— Подозрениями я не занимаюсь. Я не сыщик.
— Послушай, Филипп обыкновенный честный селекционер и по совместительству общественный работник культурного фронта.
— Вот как ты научилась! А еще на каком фронте он был?
— Война — это не его стихия.
— Потому что он — талант? — насмешливо спросила Муся.
— А ты не смейся! Может быть, война как раз и помешала нормальному развитию его таланта.
— Зато теперь он развивается во всем блеске.
— Ты не смеешь так! Он искренне верит в построение новой культуры.
— И присваивает чужие вещи?
— Это же так примитивно... Упрощаешь.
— Ах, ты хочешь обстоятельней? Пожалуйста. Ни в какую новую культуру он не верит. И вообще, новую культуру надо делать чистыми руками. А он служит только одному богу — собственному удовольствию. Сначала в живопись играл таланта не хватило. Потом в селекцию — терпения нет. Теперь играет в культуру. Решил, что выгодней. Пойми ты, все эти несостоявшиеся таланты идут либо в сыщики, либо в шулера. И твой Филипп шулер. Рано или поздно он проиграется!
— Какой же ты жестокий человек. Ты всех душишь своей слепой принципиальностью. Отцу подражаешь? Но, между прочим, он сам жил и других не стеснял.
— Ну, я твою жизнь стеснять не буду. Я ухожу в общежитие.

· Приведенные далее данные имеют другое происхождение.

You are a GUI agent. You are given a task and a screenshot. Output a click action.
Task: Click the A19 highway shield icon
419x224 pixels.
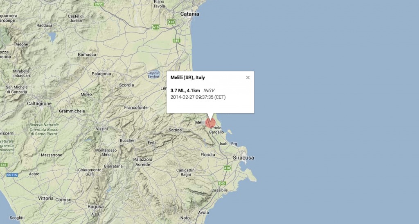[156, 27]
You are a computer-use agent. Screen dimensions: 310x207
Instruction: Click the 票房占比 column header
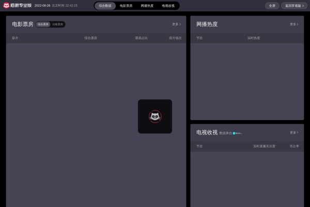click(141, 38)
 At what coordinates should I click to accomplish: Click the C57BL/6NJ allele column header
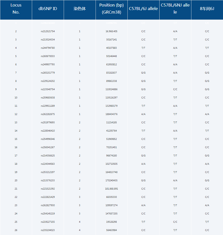pos(175,9)
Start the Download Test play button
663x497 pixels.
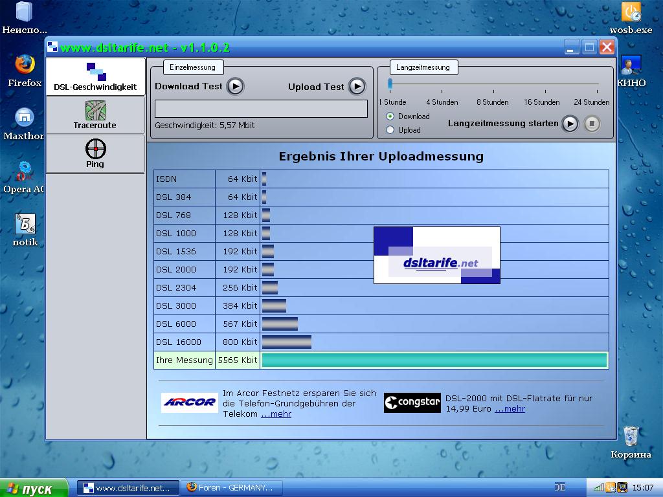coord(235,86)
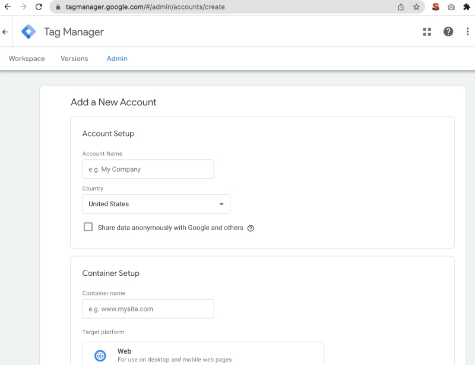The height and width of the screenshot is (365, 475).
Task: Click the back arrow next to Tag Manager
Action: [6, 31]

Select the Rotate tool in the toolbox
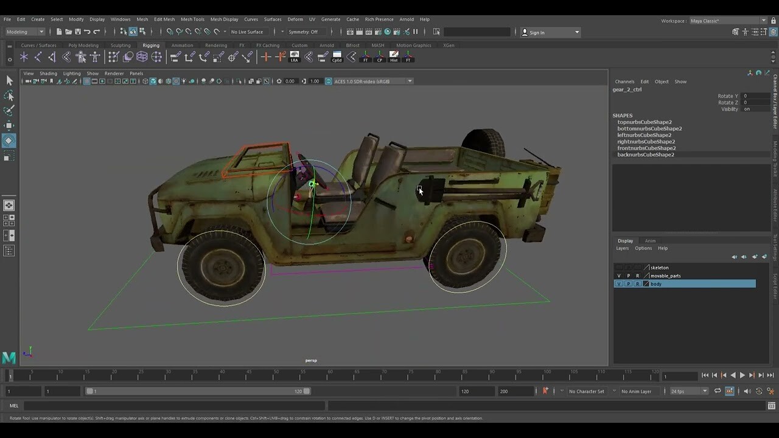pyautogui.click(x=9, y=141)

— Неблагодарная! — Анна Михайловна гневно выходит.
Общежитие студентов Тимирязевки. Муся сбегает по лестнице в вестибюль, на руке у нее полотенце. Навстречу ей Василий Силантьев. Черноволосый смуглый парень лет под тридцать.
— Здравствуйте! Вы что здесь делаете?
— Живу.
— Вы удивительный человек — что не явление, то новая роль. А как же мать?
— Вы слишком любопытный зритель.
— Ага. А полотенце зачем?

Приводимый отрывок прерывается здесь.